Post by account_disabled on Feb 20, 2024 3:04:13 GMT -5
Accompanied Sergi García from Oxfam Intermón on his trip to visit a Fair Trade coffee cooperative in Uganda. He tells us the importance of listening and how, thanks to dialogue, relationships are born and strengthened between the people who make up the Fair Trade chain. "Are meetings useful? Well, sometimes they are. And you can have useful meetings in the most unexpected places. And, also, rediscovering the importance of some things, such as the importance of listening . Too many things for a single meeting? Maybe Yes, but it can happen. This was our case, a meeting in Kashekuro, Uganda, with four women members of the local coffee cooperative : Agnes, Betty, Mbabazi and Byamhanga. Why were we in Uganda? In Uganda there is ACPCU, the Ankole Coffee Production Cooperative Union , a union of Fair Trade coffee producing cooperatives.
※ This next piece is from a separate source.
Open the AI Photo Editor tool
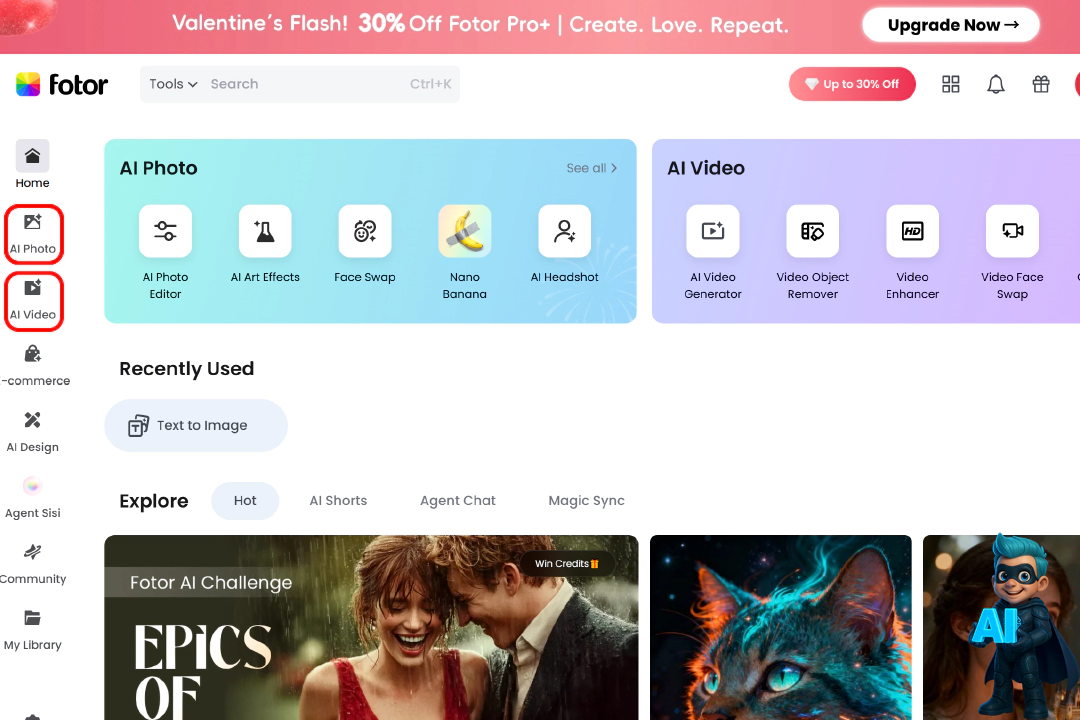[165, 232]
We have been buying coffee from them for years, but this time we wanted to offer them something different. Buy them more coffee, yes, but coffee grown by women. fair-trade-coffee-uganda A farmer collecting coffee beans on a farm in Katenga that is part of the Ankole Cooperative.
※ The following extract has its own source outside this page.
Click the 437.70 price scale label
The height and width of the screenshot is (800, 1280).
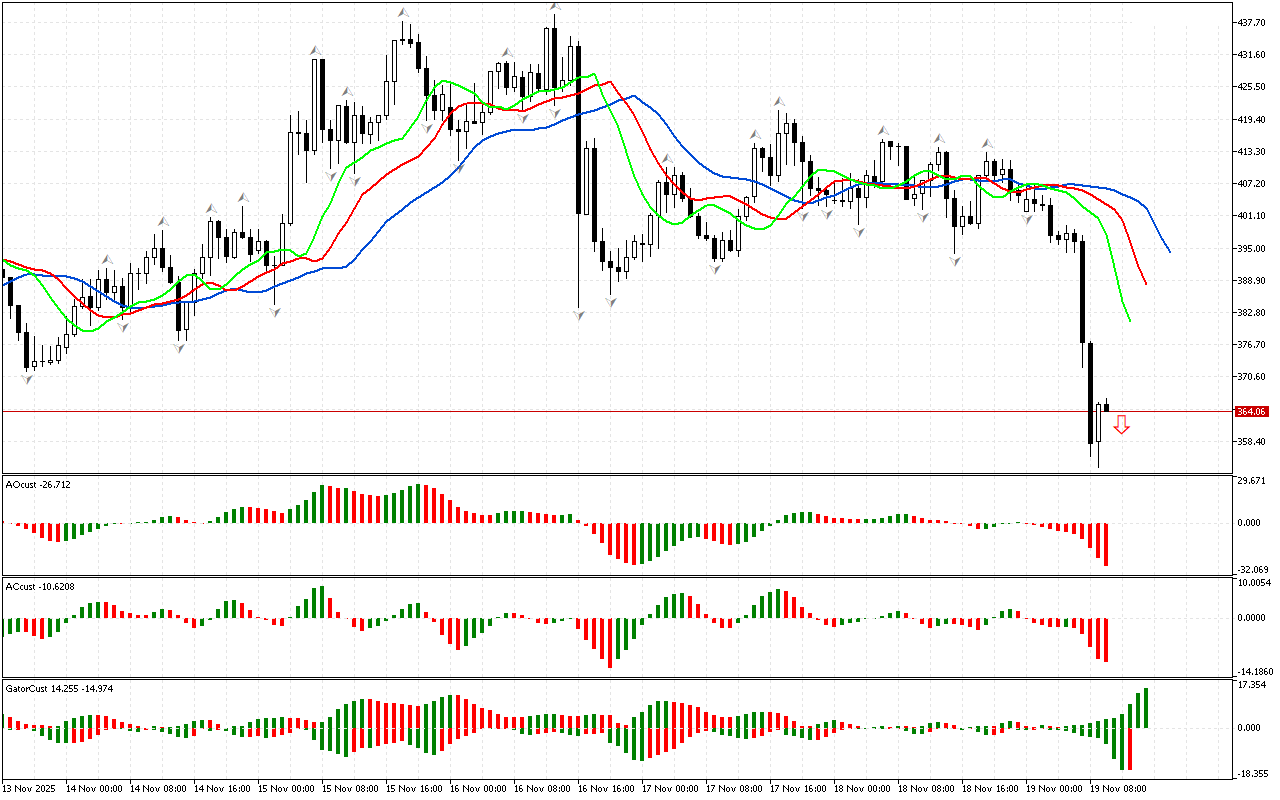(1252, 22)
This brings together associations of small and small farmers in the region promoting coffee production for subsequent commercialization through Fair Trade. © Pablo Tosco / Oxfam Intermón 14439scr_386a639a1e16e4f The accounting managers of the Kashekuro Coffee Cooperative (part of Ankole) carrying out administrative tasks. © Pablo Tosco / Oxfam Intermón The idea arose after launching Tierra Madre coffee , a 100% Arabica coffee whose sales are financing a legal support program for the Europe Mobile Number List women of the Aldea Global cooperative in Nicaragua, thanks to which they can prove ownership of their land, the farms in those from which they have produced coffee. The coffee we usually buy and drink is not exclusively made up of Arabica. Another variety is needed, robusta coffee, which is what they grow in southern Uganda. Since Tierra Madre was born, there was the idea of completing the range with a coffee that mixed both varieties and could satisfy the tastes of more people. The objective of Tierra Madre is to support women producers. A few months before and with the help of the people from ACPCU, we had conducted a survey of 172 women from the cooperatives. From there we got an idea that could give meaning to the entire project, related to the lack of access to secondary education for the daughters of the producers .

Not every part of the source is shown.